A Woman Under the Influence may be considered a minor film in the history of American cinema, but I would argue that it is, rather, a sadly overlooked film. While many may be familiar with the equally good Who’s Afraid of Virginia Woolf or, more recently, Blue Valentine, A Woman Under the Influence portrays the fragility and agony of a relationship with, I think, far more sympathy and beauty. In the end, this is a film about marriage, though an extreme one. It manages to explore the complexities of a couple’s relationship – the insecurity, frustration, and yes, the joy – without ever coming off as heavy handed. Further, Cassavetes continues to challenge the viewer with questions regarding shame, personal responsibility, conformity, and, even, what it means to be an adult. Given the starkness of the subject matter, Cassavetes always exacts an incredible level of control that keeps everything from running off course. Never does the film lose itself in its despair; somehow, this is a hopeful film, and a relatable one. In the end, many questions are left unanswered, but after viewing such a moving piece of cinema art, it’s almost impossible to know what questions to ask – the thing itself is all that matters.

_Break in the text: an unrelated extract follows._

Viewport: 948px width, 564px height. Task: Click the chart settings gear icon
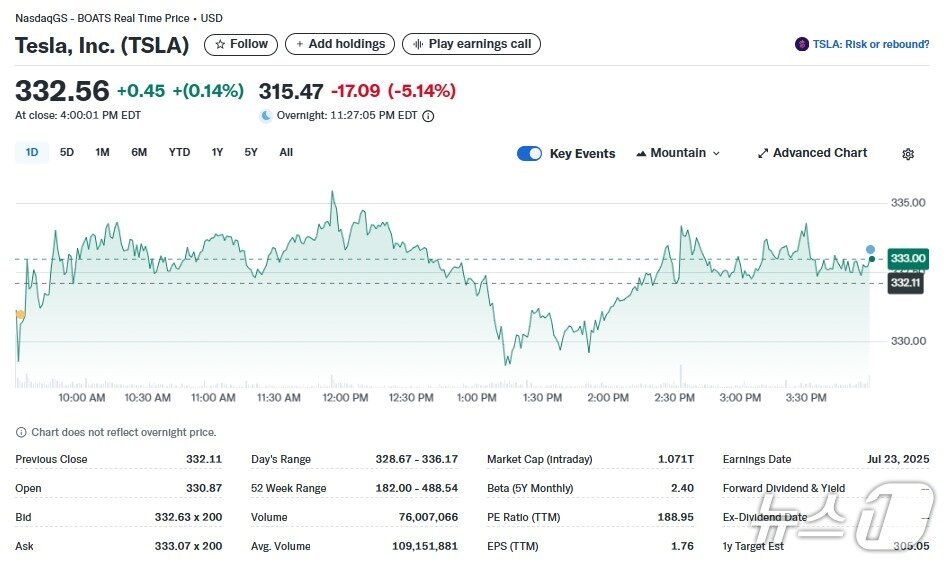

I could discuss the beauty of A Woman Under the Influence, its complexity, the astounding performances from Rowlands and Falk, the camerawork and even, the perfectly-suited delicate piano pieces from Bo Harwood for days on end. Unfortunately, I don’t think I will ever do the film and its cast and crew the justice it so rightly deserves. If I could recommend one film – it is A Woman Under the Influence. Not only do I think it is one of the five greatest American films ever produced, but it could, quite possibly, be one of the ten greatest films in history of cinema. I know a good amount of what I have said in this piece will be looked at as hyperbole, but I honestly feel there is no film like A Woman Under the Influence. No director like John Cassavetes. Nor is there an actress as captivating and truly gifted as Gena Rowlands.